▶ **About this exercise**:
Every record, down to the last line, must be given again exactly.

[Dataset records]

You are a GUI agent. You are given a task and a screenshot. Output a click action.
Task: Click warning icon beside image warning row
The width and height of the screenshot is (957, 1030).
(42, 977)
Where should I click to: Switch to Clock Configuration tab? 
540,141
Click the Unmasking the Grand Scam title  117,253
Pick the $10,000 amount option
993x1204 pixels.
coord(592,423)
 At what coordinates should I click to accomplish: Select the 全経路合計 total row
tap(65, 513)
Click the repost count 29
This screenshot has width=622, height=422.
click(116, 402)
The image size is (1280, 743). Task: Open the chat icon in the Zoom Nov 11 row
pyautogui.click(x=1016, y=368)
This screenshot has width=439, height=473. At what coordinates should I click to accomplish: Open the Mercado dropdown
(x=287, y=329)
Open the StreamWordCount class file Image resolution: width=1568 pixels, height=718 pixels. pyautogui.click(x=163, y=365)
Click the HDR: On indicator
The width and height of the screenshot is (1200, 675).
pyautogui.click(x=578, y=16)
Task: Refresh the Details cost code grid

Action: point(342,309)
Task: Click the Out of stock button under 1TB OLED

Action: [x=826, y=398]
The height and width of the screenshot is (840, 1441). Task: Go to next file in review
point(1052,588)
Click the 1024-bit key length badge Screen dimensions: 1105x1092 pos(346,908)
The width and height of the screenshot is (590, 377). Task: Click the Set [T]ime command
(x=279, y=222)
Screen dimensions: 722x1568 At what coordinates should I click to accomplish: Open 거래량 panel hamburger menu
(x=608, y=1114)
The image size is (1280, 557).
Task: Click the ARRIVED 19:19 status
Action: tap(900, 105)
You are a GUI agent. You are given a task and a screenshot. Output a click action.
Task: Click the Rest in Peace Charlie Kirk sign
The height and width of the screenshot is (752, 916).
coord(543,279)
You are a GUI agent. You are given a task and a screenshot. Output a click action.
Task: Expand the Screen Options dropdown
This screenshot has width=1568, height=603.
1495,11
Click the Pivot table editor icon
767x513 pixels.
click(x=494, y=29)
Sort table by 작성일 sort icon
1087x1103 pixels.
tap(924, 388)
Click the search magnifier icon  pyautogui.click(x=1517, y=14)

▶ **Output below**:
You are a GUI agent. You are given a task and a screenshot. Output a click action.
Task: Click warning icon beside image warning row
The width and height of the screenshot is (957, 1030).
(42, 977)
Where should I click to: Switch to Clock Configuration tab? 
540,141
Click the Unmasking the Grand Scam title  117,253
Pick the $10,000 amount option
993x1204 pixels.
coord(592,423)
 At what coordinates should I click to accomplish: Select the 全経路合計 total row
tap(65, 513)
Click the repost count 29
This screenshot has width=622, height=422.
click(116, 402)
The image size is (1280, 743). Task: Open the chat icon in the Zoom Nov 11 row
pyautogui.click(x=1016, y=368)
This screenshot has width=439, height=473. At what coordinates should I click to accomplish: Open the Mercado dropdown
(x=287, y=329)
Open the StreamWordCount class file Image resolution: width=1568 pixels, height=718 pixels. pyautogui.click(x=163, y=365)
Click the HDR: On indicator
The width and height of the screenshot is (1200, 675).
pyautogui.click(x=578, y=16)
Task: Refresh the Details cost code grid

Action: point(342,309)
Task: Click the Out of stock button under 1TB OLED

Action: [x=826, y=398]
The height and width of the screenshot is (840, 1441). Task: Go to next file in review
point(1052,588)
Click the 1024-bit key length badge Screen dimensions: 1105x1092 pos(346,908)
The width and height of the screenshot is (590, 377). Task: Click the Set [T]ime command
(x=279, y=222)
Screen dimensions: 722x1568 At what coordinates should I click to accomplish: Open 거래량 panel hamburger menu
(x=608, y=1114)
The image size is (1280, 557).
Task: Click the ARRIVED 19:19 status
Action: tap(900, 105)
You are a GUI agent. You are given a task and a screenshot. Output a click action.
Task: Click the Rest in Peace Charlie Kirk sign
The height and width of the screenshot is (752, 916).
coord(543,279)
You are a GUI agent. You are given a task and a screenshot. Output a click action.
Task: Expand the Screen Options dropdown
This screenshot has width=1568, height=603.
1495,11
Click the Pivot table editor icon
767x513 pixels.
click(x=494, y=29)
Sort table by 작성일 sort icon
1087x1103 pixels.
tap(924, 388)
Click the search magnifier icon  pyautogui.click(x=1517, y=14)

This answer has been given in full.